CVC alterou estatuto após acordo entre Apex e fundador para evitar OPA
A gestora Apex Partners — envolvida em um escândalo que vem sendo chamado de Master Capixaba — firmou em abril um acordo de acionistas com o fundo GJP, veículo de investimentos do fundador da CVC Corp, Guilherme Paulus. Juntos, eles detêm 35,3% do capital da empresa.
Paulus havia se afastado da companhia com a venda para a Carlyle e chegou a fazer delação premiada na Lava Jato para se livrar de condenação por pagamento de propina. Ele retornou ao negócio em 2023 e vinha aos poucos ampliando sua participação — mas estava limitado a menos de 25% por conta de uma cláusula do estatuto da companhia que estabelece a obrigação de realizar uma OPA (Oferta Pública de Aquisição de Ações) quando esse teto for atingido. Desde janeiro, o fundo GJP detém 20,3% da companhia.
O acordo de acionistas foi celebrado no dia 2 de abril, mas só entrou em vigor depois que a assembleia de acionistas aprovou uma alteração no estatuto para dispensar os signatários do acordo da obrigatoriedade de realização de OPA, um mecanismo de governança que protege minoritários de movimentações societárias que podem afetar a liquidez dos papéis, garantindo que eles vendam suas ações com um prêmio.
A alteração do estatuto foi aprovada por 23% do capital votante da companhia, com 8,8% de votos contrários e 67,7% de abstenções. A CVC é considerada uma corporation, com capital pulverizado e alta participação do pequeno investidor pessoa física, que tradicionalmente não vota em assembleias.
Entre dezembro de 2025 e abril deste ano, a BRM Carbyne, gestora de recursos do grupo Apex, adquiriu 15% das ações da CVC por meio de seis fundos e mais o empresário Fernando Cinelli, fundador da Apex.

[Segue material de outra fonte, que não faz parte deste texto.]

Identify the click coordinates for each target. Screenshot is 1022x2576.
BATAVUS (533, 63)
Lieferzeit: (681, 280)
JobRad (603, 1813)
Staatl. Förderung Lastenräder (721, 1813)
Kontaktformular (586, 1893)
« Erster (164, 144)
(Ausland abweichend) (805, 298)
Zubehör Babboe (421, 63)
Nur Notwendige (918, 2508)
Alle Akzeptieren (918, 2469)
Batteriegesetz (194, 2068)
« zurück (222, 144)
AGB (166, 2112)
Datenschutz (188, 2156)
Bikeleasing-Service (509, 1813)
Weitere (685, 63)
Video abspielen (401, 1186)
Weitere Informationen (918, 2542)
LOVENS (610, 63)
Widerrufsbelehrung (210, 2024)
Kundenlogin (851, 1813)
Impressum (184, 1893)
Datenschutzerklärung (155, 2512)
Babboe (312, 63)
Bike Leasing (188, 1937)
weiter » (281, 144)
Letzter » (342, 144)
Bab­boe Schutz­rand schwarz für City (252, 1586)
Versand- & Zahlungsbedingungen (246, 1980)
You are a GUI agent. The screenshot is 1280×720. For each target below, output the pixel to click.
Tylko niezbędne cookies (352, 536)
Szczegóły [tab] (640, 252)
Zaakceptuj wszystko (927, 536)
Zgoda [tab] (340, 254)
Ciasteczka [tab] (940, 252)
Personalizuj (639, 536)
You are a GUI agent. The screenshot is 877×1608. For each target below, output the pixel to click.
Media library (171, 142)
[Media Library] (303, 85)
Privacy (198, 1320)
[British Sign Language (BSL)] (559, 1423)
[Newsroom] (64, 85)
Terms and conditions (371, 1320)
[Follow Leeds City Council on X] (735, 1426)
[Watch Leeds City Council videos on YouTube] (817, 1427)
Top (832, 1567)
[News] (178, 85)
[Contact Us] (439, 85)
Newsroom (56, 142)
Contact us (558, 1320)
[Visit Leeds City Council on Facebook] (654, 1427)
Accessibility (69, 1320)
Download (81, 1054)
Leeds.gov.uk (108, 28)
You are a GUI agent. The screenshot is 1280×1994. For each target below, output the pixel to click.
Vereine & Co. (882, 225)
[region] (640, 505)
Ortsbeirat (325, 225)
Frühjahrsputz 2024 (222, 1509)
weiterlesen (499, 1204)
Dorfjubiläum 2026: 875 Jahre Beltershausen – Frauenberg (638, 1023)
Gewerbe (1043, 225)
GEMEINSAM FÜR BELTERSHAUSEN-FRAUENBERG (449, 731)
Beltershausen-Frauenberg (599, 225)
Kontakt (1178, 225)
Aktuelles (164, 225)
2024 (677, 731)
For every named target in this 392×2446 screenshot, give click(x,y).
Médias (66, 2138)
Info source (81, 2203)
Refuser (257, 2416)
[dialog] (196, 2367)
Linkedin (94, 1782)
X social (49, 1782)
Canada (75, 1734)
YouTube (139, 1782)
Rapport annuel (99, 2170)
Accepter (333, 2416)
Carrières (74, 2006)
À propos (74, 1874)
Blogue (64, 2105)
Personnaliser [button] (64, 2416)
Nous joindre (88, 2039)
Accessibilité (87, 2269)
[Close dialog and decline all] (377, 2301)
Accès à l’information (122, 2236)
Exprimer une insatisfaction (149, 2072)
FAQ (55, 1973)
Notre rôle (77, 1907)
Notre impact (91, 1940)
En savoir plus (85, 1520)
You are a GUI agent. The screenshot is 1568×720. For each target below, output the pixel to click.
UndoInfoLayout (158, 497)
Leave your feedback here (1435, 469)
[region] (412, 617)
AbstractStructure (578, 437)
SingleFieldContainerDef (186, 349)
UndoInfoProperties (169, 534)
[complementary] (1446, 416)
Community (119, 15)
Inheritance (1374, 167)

Os fundos de investimentos do grupo Apex que integram o acordo de acionistas são fechados e não se sabe exatamente quem são os cotistas.
"Essas cláusulas de obrigação de realização de oferta pública por atingimento de capital social são cláusulas que, na prática, não funcionam. Tem sempre uma forma de ludibriar, seja escondendo participação em fundos ou outros mecanismos. E quando se recorre à CVM (Comissão de Valores Mobiliários), mesmo com área técnica indicando a necessidade, o colegiado diz não e fica tudo por isso mesmo.